On Friday, I posted a piece on the U.S. debt and how we are creating a false crisis given current interest rates and our ability to manage that. Judging from the responses, you would have thought I was penning a piece in defense of eugenics. OK, the online world is not known for its sobriety, but the heated reaction to my post is typical of the current debate about debt.
The hysteria that debt now generates is not just annoying noise. It has real ramifications and sharply limits out ability to have a measured, balanced and sober debate about debt, its proper level and what is or isn’t smart economic policy.
To some extent, debt has always aroused passion. The animus has a long and deep history in our collective memory. “Never a borrower nor a lender be.” That admonition spoken by the unctuous Polonius in Shakespeare’s Hamlet sums up the age-old prohibition against debt, and speaks to a current still alive in the West that debt is sordid and corrupts both the one who loans and the one who borrows. In the United States, Benjamin Franklin writing as Poor Richard described debt as the worst “vice.” According to Franklin, debt not only weakens moral character but also deprives men and nations of their liberty and freedom because of the power it gives to creditors.
Furthermore, Americans have had a litany of issues over the years that have sent otherwise temperate people into a tizzy. Slavery in the 1850s, the right of women to vote in the early 20th century, Prohibition in the 1920s, Communism in the 1950s, the civil rights struggle in the 1960s – all were characterized by similar levels of emotion and heat. In the Senate chamber itself, Representative Preston Brooks of South Carolina nearly beat Senator Charles Sumner of Massachusetts to death with a walking cane in 1856 after Sumner made a speech that Brooks believed humiliated his family. Washington is no stranger to unreasonable and even violent emotions.
But while hostility toward debt may be part of a long legacy, and while it is important to recognize that tendency in ourselves, our collective inability to tone down the rhetoric and take a deep breath imperils our economic security as never before. When we were a creditor (which was most of the 20th century), animus toward debt had little effect on national economic policy. Now that we are a debtor nation, our debts and what we use them for are intimately tied to national security and prosperity. We owe various foreign creditors – China most of all — and how we manage our debt will directly impact our future ability to attract needed capital and thrive going forward.
Failing to have a coherent policy and debate about debt therefore imperils our economic well being as never before. The Tea Party speaks of debt as a sign of America’s decline, and the result is that any who question that logic can be accused of hastening it. If debt is viewed as an unmitigated bad thing, then no one in his right mind could defend debt as a useful tool.
In fact, discussing debt today is like those arguments about the Arab-Israeli conflict that divided friends and family when I was growing up. The emotions were so high that disagreement registered as betrayal. Acknowledging the validity of other perspectives was seen as not just stupidity but moral failing.

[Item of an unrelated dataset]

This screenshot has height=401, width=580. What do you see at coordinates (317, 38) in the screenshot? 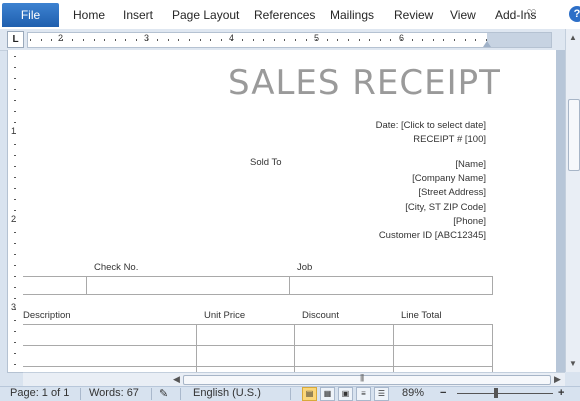
I see `ruler-number: 5` at bounding box center [317, 38].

There was no real discussion, just set positions articulated with increasing anger and rage, ultimately descending into name-calling, shattered feelings and estrangement.

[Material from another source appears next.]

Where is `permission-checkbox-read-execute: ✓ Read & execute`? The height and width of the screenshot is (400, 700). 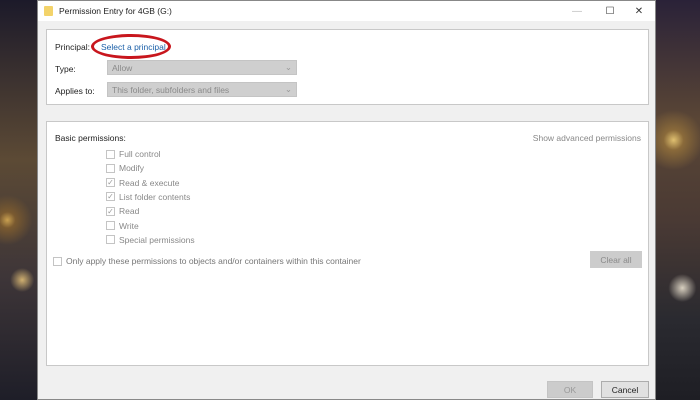 permission-checkbox-read-execute: ✓ Read & execute is located at coordinates (142, 183).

So while debt today joins a long and dishonorable lineage of lightning rods, that doesn’t make our inability to construct public policy any less troubling. Vituperation may serve our blood-instinct but not our polity. We may muddle through the current morass, but there are few signs that we are prepared to address our problems constructively. That, and not the looming debt ceiling, is the real crisis, one steeped in our past but no less troubling for our future.